Business Continuity London Services from Purple Lattice

IT for Business Owners, Tip 2 – Obsess about Business Continuity

Business continuity is one of the most important things a business should focus on. What is it? In a nutshell, your ability to continue supplying your goods and services to customers in the event of an unexpected event. Unscheduled downtime is a serious concern because it not only causes you monetary loss but also considerably harms your reputation amongst customers.

Key understanding of how to achieve business continuity is an investment all businesses should be making – particularly SMEs.

What damages business continuity?

There are a litany of things that can cause your business to become inoperable for a period of time. Some may only cause ten minutes of disruption. Others can see businesses ground to a halt for a solid week. Depending on the nature of the disruption, and its severity, it can become a very costly situation.

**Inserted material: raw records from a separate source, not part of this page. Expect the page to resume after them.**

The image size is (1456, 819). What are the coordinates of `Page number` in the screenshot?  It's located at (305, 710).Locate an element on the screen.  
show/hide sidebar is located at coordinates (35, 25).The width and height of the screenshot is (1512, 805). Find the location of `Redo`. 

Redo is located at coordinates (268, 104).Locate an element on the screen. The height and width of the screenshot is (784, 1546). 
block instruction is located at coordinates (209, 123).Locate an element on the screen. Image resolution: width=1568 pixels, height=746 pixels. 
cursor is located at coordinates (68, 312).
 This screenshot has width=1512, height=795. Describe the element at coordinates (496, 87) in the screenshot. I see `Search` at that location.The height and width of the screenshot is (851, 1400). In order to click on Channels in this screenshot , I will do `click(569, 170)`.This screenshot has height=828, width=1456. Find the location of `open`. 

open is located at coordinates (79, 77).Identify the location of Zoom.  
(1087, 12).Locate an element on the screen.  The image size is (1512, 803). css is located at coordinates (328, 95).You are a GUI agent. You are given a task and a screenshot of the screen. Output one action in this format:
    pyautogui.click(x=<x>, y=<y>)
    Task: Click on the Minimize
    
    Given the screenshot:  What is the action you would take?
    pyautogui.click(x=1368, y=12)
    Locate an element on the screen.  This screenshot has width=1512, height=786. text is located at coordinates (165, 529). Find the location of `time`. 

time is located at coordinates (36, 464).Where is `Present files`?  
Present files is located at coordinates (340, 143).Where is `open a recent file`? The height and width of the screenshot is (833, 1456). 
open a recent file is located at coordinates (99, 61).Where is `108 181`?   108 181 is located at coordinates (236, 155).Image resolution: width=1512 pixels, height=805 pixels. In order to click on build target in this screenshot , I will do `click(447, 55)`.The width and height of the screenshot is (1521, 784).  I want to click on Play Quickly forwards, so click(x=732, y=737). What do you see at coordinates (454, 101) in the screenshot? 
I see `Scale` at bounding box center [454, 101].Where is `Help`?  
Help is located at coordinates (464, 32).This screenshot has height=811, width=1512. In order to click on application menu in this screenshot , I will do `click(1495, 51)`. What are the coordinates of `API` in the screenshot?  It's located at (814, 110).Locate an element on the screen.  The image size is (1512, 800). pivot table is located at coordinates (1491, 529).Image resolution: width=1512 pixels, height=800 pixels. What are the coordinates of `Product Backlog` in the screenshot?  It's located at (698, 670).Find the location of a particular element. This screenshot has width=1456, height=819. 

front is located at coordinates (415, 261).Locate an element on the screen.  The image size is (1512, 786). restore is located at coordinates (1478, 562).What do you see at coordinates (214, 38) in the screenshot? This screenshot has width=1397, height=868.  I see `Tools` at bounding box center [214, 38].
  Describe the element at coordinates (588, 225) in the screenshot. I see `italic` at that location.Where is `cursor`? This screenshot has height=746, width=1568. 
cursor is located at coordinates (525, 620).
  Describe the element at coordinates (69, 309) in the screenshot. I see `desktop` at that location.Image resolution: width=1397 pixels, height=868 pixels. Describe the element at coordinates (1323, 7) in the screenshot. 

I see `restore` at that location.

Take for example a geological event that causes damage to your building or your power. A freak lightning storm fries your junction boxes. Or you’re the subject of a malicious attack and all of the machines in your network become infected, rendering them inoperable.

Anything that prevents you readily accessing your daily essential data and serving your customers is going to render your business immobile. Ensuring continuity for these events is beyond important – don’t wait for it to happen to develop a plan!

What can you do?

No two businesses are alike. That means the disaster recovery plans of no two businesses will be alike, either. So any step towards ensuring business continuity must begin with an extensive consultation with industry professionals. They’ll not only be well versed in the common types of threats businesses such as yours face but also have the ability to intuitively understand your system.

Storing and backing up data remotely is an excellent step towards ensuring business continuity. Keeping important information off premises means it isn’t going to be affected if something shuts your operation down. Even if it’s just keeping records so you can start calling customers to let them know what’s going on – it’s something.

The more you can embrace cloud solutions to as many common business practices as possible, the better protected you’ll be from suffering a shut down of your business.

Establishing and regularly updating recovery points is another key way to ensure business continuity. A recovery point allows you to basically “roll back” your system to how it was at a certain point in time. This is particularly useful in cases of malware attack. This means you don’t have to spend valuable time re-installing and re-calibrating key operating systems in the event of an incident.

Business continuity is exceptionally important, and you shouldn’t wait for an incident before you invest in it.